Neither of these cases supports the theory that Title VII extends to non-person entities, or that a company such as CTC would fall within the “zone of interests” intended to be protected by the statute. Each case cited by Plaintiffs involves an individual employee alleging a claim of retaliation for engaging in protected activity, based on actions taken by the same employer or a subcontractor of the employer, against another individual employee. Thus, a reprisal against another employee, who is a relative or close friend of the subject employee alleging the employment violation, may support a charge of retaliation under Title VII. However, accepting Plaintiffs’ argument that an employer’s termination of a contract with a business entity owned by an employee constitutes retaliation for the employee’s protected conduct, would result in a new and substantial expansion of the law on third party reprisal claims under Title VII.

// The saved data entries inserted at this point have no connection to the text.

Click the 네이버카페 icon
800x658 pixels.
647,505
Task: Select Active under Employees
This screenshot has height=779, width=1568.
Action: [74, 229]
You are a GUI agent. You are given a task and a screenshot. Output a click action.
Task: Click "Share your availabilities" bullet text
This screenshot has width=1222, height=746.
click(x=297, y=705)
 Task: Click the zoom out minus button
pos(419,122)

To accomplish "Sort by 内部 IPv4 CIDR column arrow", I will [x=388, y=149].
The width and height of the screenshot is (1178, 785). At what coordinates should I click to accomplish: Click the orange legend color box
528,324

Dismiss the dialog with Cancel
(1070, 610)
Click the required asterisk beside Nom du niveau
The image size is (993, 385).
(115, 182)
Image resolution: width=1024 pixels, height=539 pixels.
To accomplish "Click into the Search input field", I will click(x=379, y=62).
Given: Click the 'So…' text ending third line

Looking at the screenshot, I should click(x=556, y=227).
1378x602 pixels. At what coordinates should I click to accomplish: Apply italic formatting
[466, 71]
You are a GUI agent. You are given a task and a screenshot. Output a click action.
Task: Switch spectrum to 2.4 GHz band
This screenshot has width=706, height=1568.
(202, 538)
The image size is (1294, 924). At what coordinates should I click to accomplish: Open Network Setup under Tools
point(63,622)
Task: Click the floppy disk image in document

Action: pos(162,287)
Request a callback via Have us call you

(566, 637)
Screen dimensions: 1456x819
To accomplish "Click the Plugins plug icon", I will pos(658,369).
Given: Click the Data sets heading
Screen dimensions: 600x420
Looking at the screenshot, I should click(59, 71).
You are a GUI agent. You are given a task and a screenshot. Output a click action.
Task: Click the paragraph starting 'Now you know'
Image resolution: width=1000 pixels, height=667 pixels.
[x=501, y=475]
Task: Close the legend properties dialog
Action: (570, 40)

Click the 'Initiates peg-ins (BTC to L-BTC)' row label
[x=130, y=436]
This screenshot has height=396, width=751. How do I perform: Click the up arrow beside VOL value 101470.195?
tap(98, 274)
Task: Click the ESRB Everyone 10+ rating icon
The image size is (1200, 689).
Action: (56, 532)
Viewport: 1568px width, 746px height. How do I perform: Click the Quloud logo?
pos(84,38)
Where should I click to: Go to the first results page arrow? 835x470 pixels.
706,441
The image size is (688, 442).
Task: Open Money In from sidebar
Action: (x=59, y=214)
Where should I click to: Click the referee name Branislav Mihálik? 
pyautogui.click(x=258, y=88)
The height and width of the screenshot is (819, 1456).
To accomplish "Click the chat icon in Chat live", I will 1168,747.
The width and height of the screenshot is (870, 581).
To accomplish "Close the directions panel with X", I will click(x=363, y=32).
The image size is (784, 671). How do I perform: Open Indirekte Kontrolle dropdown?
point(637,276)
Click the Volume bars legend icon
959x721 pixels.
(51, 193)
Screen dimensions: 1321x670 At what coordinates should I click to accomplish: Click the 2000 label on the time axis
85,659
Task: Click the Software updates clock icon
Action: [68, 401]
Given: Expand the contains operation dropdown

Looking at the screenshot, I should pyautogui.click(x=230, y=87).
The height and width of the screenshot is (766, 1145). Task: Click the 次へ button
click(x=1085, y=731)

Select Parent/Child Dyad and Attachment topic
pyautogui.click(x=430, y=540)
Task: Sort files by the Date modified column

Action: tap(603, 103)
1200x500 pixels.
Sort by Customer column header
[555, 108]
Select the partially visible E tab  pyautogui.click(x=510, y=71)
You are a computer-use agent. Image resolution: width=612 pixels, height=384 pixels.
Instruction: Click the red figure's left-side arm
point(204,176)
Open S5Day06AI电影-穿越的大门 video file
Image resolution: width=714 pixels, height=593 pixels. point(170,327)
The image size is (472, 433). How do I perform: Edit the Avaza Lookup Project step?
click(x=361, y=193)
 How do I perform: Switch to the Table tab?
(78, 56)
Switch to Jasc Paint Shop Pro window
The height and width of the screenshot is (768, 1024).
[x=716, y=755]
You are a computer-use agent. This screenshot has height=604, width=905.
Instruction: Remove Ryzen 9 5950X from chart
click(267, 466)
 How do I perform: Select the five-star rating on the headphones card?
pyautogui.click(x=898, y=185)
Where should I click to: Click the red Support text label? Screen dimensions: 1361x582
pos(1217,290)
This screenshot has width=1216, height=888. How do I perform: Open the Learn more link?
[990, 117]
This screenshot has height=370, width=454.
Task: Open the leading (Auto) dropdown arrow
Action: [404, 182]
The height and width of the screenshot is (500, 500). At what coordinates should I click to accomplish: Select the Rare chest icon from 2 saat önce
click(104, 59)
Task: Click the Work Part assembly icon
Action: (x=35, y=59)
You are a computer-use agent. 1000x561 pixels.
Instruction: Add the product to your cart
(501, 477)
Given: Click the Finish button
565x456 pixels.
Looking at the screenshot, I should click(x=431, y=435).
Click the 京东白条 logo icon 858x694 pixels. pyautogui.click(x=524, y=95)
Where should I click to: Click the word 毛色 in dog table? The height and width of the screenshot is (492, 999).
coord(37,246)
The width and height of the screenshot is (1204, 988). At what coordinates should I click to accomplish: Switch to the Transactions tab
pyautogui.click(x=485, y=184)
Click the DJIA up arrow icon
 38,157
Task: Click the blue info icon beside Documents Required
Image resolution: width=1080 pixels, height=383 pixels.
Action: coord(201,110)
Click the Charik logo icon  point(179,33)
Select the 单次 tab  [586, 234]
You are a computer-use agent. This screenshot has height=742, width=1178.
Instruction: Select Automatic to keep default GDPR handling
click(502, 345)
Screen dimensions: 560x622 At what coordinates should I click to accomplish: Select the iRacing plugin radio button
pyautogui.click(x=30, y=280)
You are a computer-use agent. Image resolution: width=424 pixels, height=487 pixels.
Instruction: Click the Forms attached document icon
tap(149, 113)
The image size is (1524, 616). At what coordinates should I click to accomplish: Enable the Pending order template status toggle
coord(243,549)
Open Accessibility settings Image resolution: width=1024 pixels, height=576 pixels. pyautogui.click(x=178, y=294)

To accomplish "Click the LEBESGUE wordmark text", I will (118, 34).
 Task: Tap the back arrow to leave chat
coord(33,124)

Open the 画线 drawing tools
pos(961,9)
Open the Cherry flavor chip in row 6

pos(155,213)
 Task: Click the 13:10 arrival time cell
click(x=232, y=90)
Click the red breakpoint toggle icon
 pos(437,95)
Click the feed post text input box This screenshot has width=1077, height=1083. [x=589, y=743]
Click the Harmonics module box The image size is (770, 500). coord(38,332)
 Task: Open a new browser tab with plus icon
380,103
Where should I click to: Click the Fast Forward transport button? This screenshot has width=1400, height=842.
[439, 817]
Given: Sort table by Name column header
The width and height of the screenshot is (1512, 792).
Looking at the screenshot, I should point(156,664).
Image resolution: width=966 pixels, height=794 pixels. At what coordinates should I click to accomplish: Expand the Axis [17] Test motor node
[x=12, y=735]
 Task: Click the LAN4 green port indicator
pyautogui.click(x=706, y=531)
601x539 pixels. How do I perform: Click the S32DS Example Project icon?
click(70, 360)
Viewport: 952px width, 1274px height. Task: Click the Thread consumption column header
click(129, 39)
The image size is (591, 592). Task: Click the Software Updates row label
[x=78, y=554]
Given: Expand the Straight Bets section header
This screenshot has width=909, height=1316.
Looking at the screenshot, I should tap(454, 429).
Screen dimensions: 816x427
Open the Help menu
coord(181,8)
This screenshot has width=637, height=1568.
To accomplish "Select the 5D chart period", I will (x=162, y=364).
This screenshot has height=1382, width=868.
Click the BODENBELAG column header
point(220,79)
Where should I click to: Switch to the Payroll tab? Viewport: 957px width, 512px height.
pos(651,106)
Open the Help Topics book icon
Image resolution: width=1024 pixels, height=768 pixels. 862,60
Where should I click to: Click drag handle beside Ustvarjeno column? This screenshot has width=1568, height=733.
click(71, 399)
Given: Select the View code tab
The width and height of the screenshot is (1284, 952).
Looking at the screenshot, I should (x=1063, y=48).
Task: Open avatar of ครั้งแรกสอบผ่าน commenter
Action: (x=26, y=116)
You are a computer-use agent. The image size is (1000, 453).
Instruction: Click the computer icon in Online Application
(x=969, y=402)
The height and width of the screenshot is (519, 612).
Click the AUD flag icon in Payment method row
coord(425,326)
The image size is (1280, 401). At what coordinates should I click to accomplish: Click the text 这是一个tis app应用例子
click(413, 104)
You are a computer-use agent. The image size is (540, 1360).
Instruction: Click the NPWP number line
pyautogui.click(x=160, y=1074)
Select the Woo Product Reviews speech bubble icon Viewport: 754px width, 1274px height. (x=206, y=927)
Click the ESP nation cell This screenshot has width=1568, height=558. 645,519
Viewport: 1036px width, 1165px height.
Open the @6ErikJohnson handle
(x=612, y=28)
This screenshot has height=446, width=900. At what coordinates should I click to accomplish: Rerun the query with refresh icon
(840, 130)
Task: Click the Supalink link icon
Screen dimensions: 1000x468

2. CTC’s exhaustion of administrative remedies
Next, Defendants contend that Crawford’s Charge of Discrimination did not include CTC as a Charging Party, and CTC would be required to exhaust its administrative remedies to assert a valid claim for retaliation under Title VII. (D.I. 71 at 3) In response, Plaintiffs contend that CTC exhausted its administrative remedies through Crawford because Crawford timely filed a complaint with the DDOL and the EEOC. (D.I. 84 at 6) According to Plaintiffs, CTC qualifies as a person aggrieved under the Administrative Procedures Act because the term “person” includes corporate entities, and courts have recognized the rights of companies to sue based on hostile workplace theories under 42 U.S.C. § 1981. (Id.)
Title VII requires the exhaustion of administrative remedies before a civil suit may be filed. 42 U.S.C. § 2000e–5(e). Plaintiffs do not contend that CTC separately filed a Charge of Discrimination and cite no authority indicating that an individual plaintiff such as Crawford may exhaust administrative remedies on behalf of a corporate entity such as CTC. CTC’s failure to fulfill this requirement highlights the fact that Title VII was intended to protect individual employees, and was not intended to extend to non-employee business entities.
3, Damages for actions taken against CTC
Plaintiffs alternatively argue that Crawford should be allowed to pursue a claim for damages from termination of CTC’s hauling contract, upon CTC’s dismissal from the case. (D.I. 84 at 7) In support of this argument, Plaintiffs cite Allen v. Radio One of Texas II, LLC for the proposition that a plaintiff employee has standing to sue for damages arising from an employer’s failure to do business with the plaintiff’s company. See Allen v. Radio One of Texas II, LLC, 2011 WL 5156688 (S.D.Tex. Oct.28, 2011).
In Allen, the district court held that the jury had sufficient evidence to find that the defendant employer retaliated against the plaintiff employee by refusing to do business with the plaintiff’s company. Id. at *2. As a result, the plaintiff could recover damages for the harm caused by the defendant. Id. Defendants do not refute Plaintiffs’ arguments on this issue or cite authority contrary to Allen. (D.I.93)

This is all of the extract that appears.